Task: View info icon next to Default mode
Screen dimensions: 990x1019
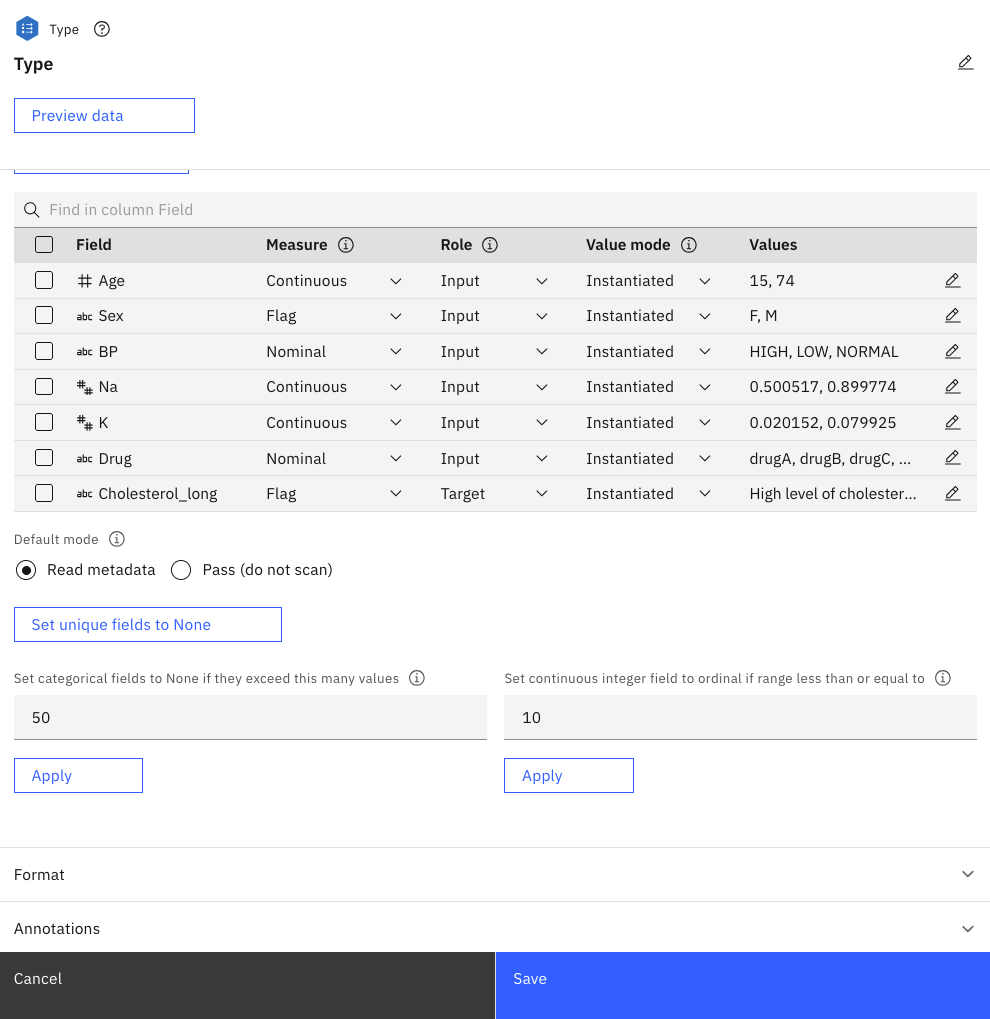Action: (x=117, y=539)
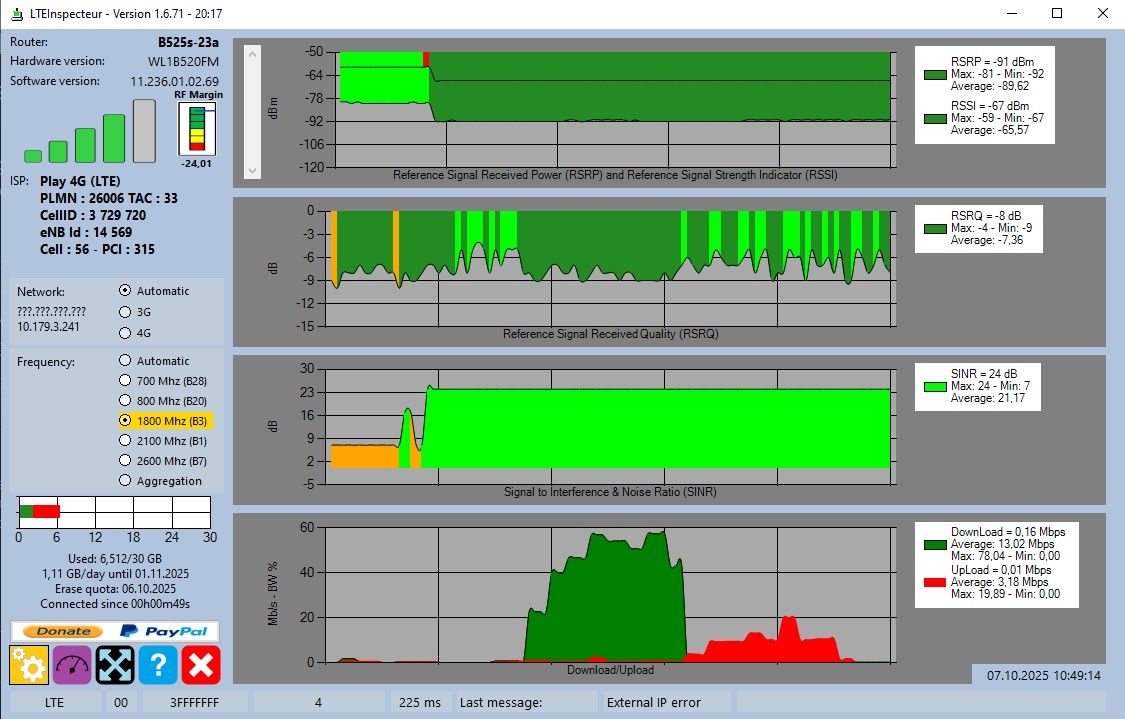
Task: Select the 3G network radio button
Action: tap(125, 312)
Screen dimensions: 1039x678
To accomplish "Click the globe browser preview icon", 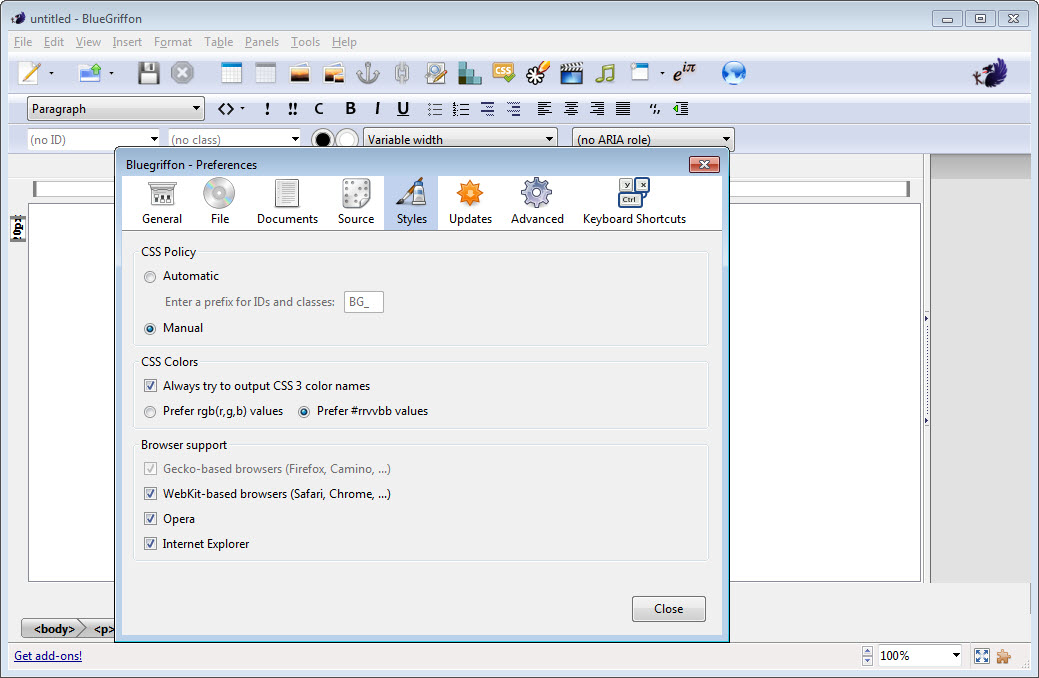I will tap(734, 73).
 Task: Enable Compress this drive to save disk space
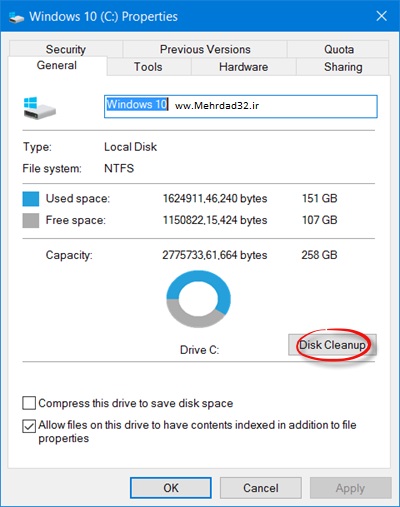click(29, 403)
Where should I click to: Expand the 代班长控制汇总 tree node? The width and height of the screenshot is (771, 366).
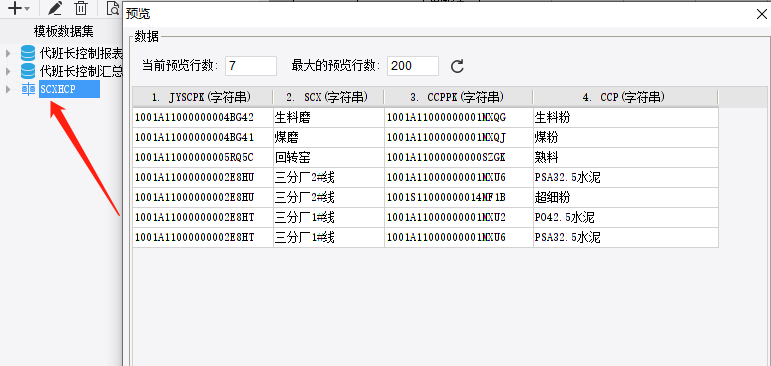tap(8, 71)
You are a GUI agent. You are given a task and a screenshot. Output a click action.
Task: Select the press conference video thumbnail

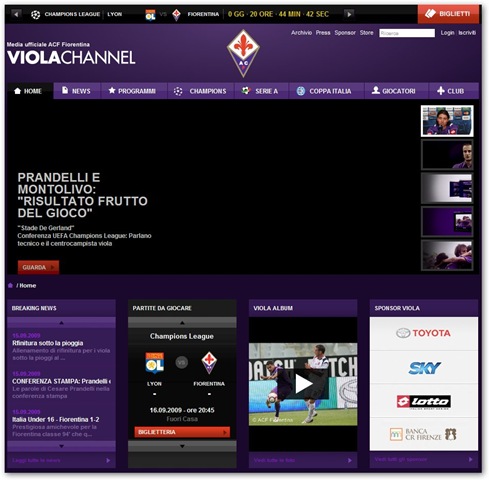pos(447,121)
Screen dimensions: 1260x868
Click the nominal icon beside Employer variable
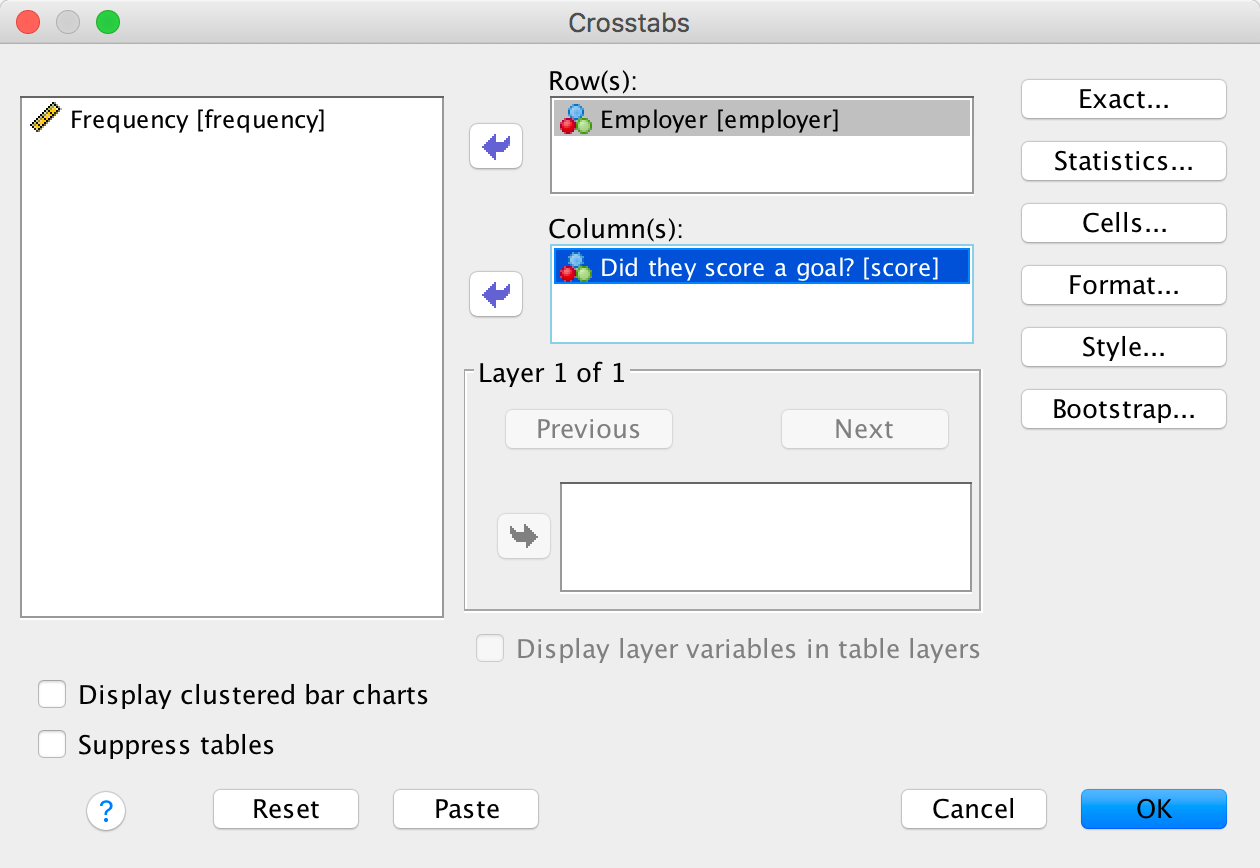(575, 120)
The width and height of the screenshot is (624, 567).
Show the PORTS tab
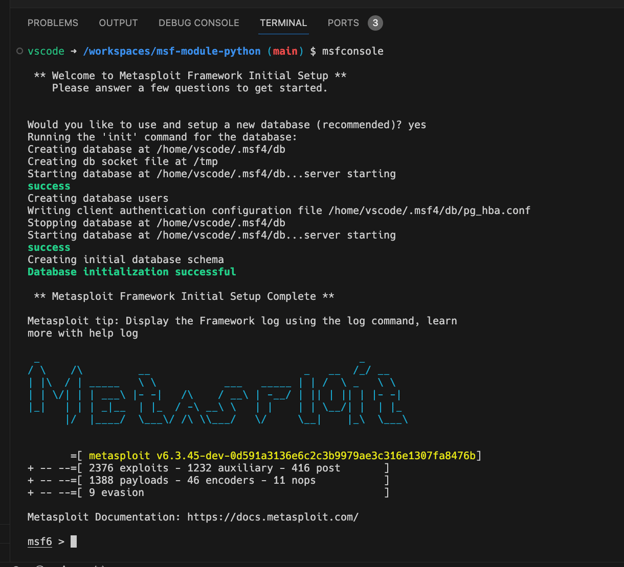[343, 23]
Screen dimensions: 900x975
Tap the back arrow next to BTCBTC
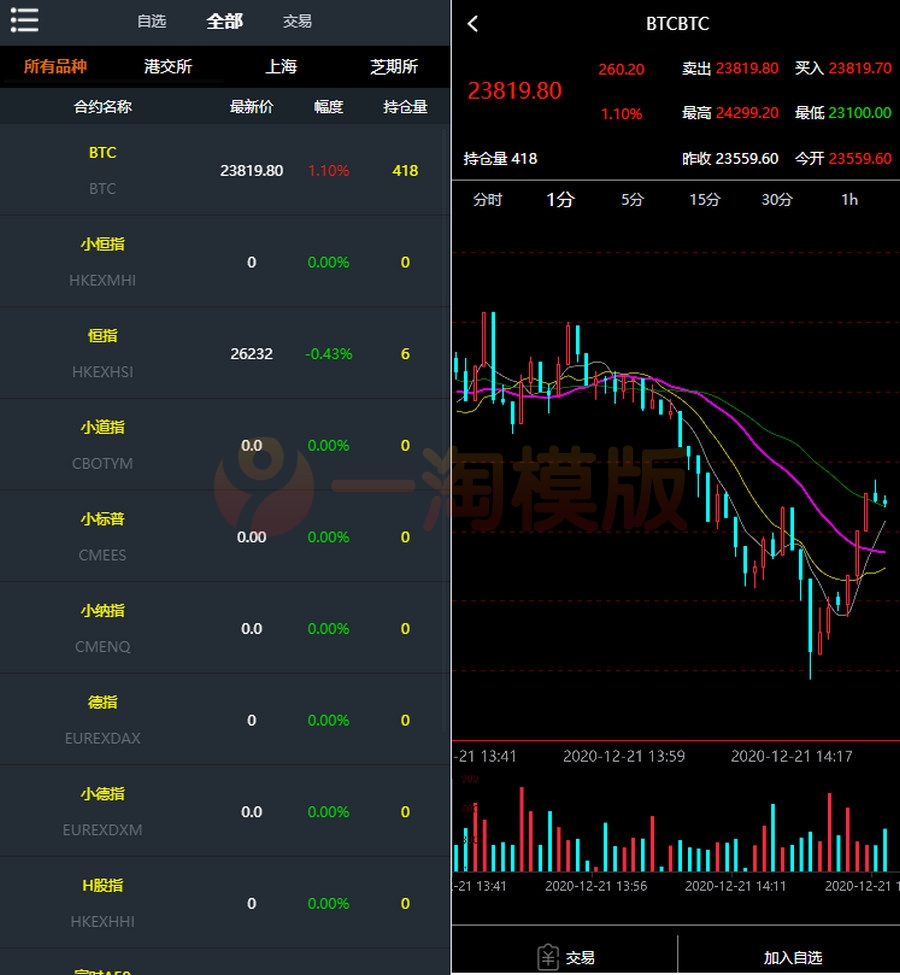coord(472,23)
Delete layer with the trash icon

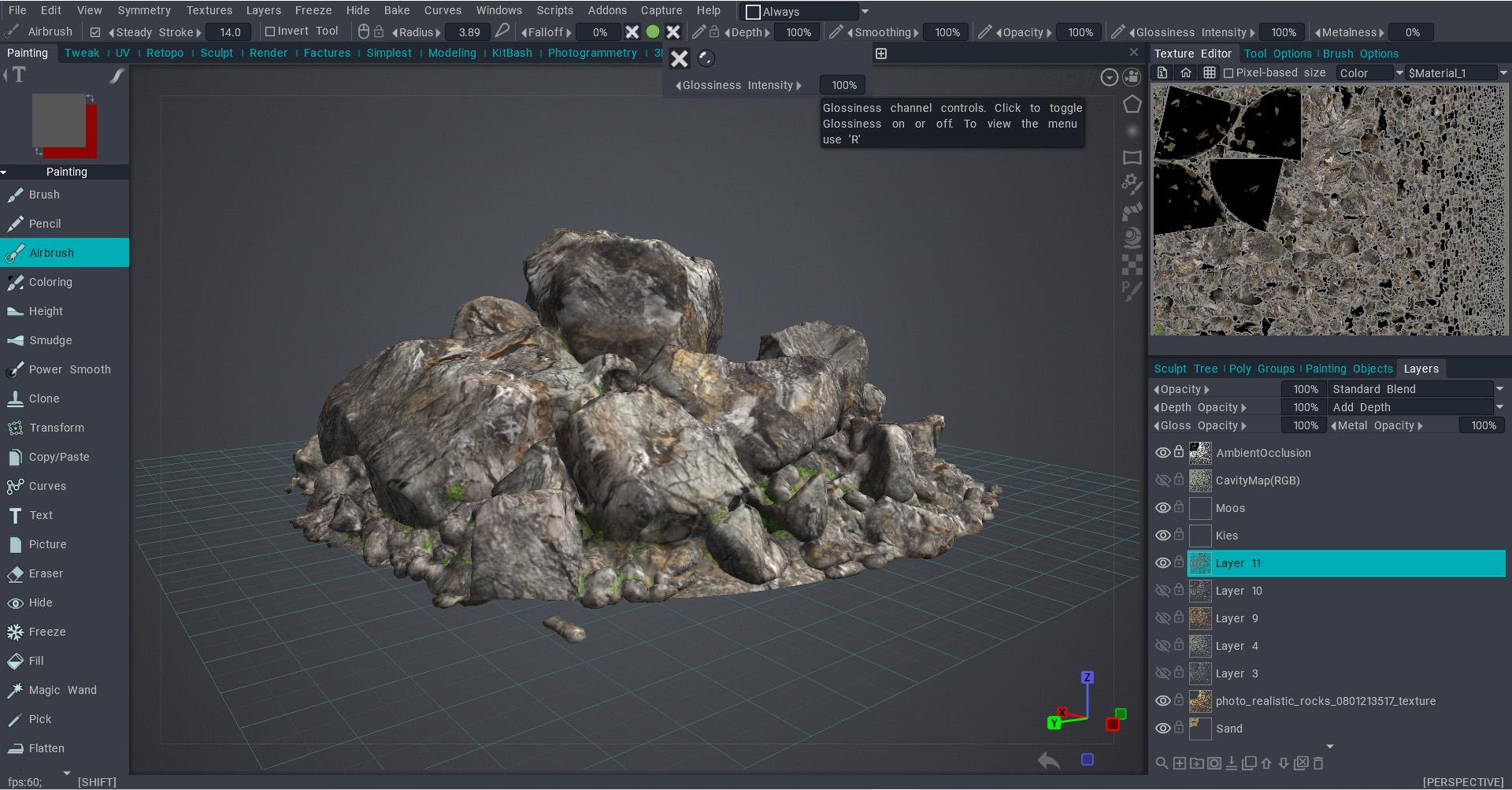[1318, 763]
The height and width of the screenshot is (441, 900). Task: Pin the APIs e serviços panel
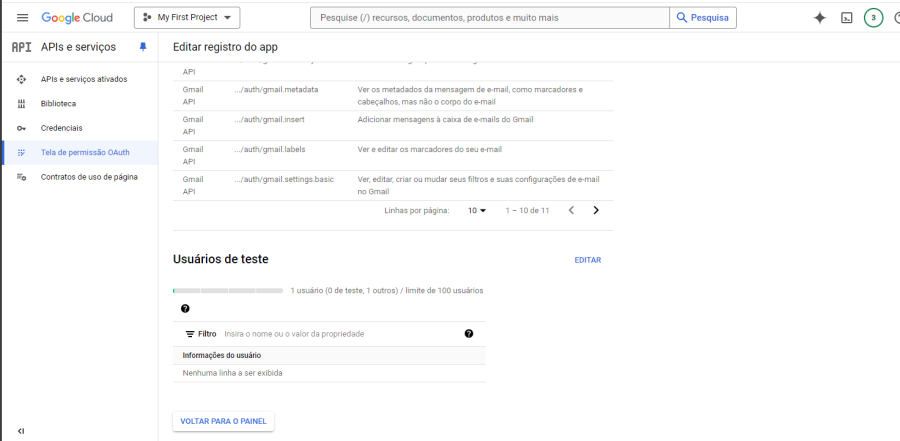(x=142, y=47)
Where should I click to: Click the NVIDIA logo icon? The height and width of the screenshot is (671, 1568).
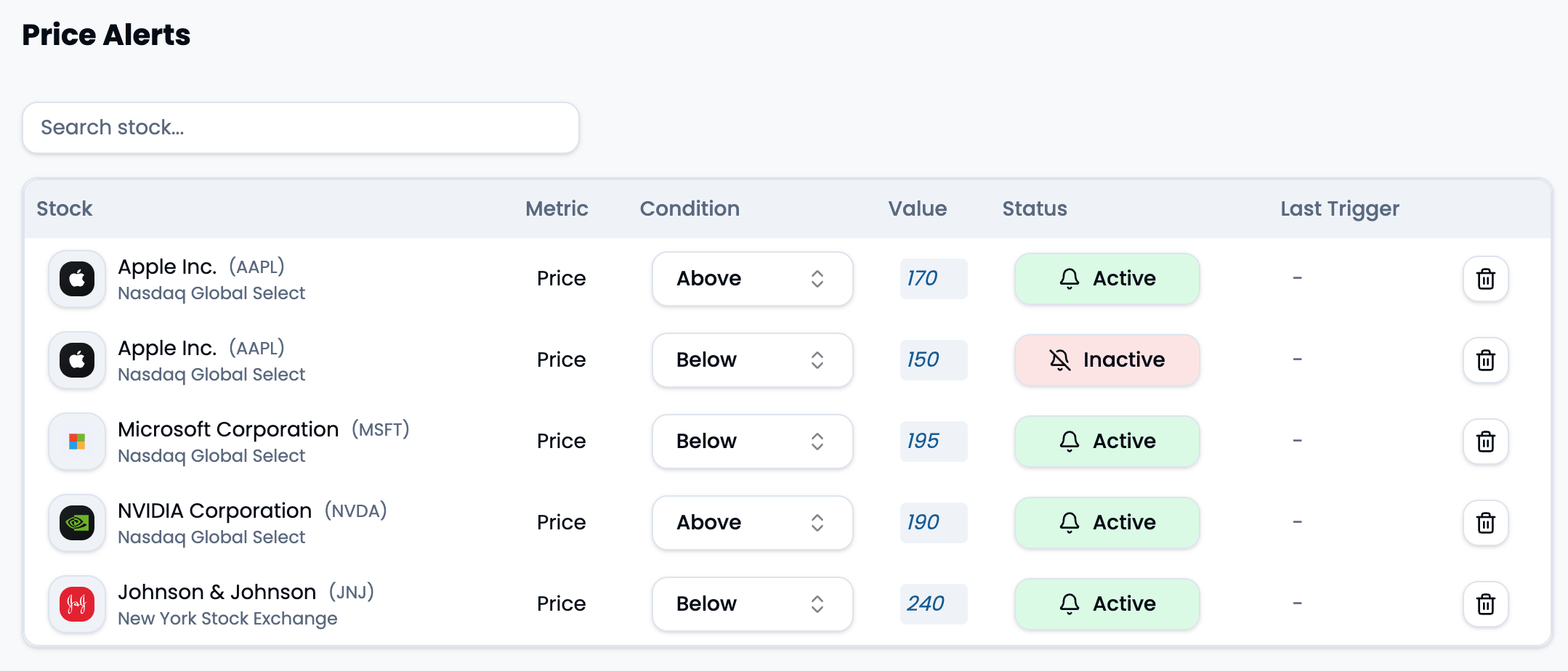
_ _ _ _
> _Exercise goal_: What you give back should be exactly the lines from the line holding "The width and height of the screenshot is (624, 567)." through the final line of the material, both ends included, and please leave out the pictures.

> _Exercise response_:
The width and height of the screenshot is (624, 567).
Show the PORTS tab
[343, 23]
Screen dimensions: 900x975
Tap the back arrow next to BTCBTC
coord(472,23)
Delete layer with the trash icon

[1318, 763]
The height and width of the screenshot is (441, 900). Task: Pin the APIs e serviços panel
(x=142, y=47)
Where should I click to: Click the NVIDIA logo icon? The height and width of the screenshot is (671, 1568).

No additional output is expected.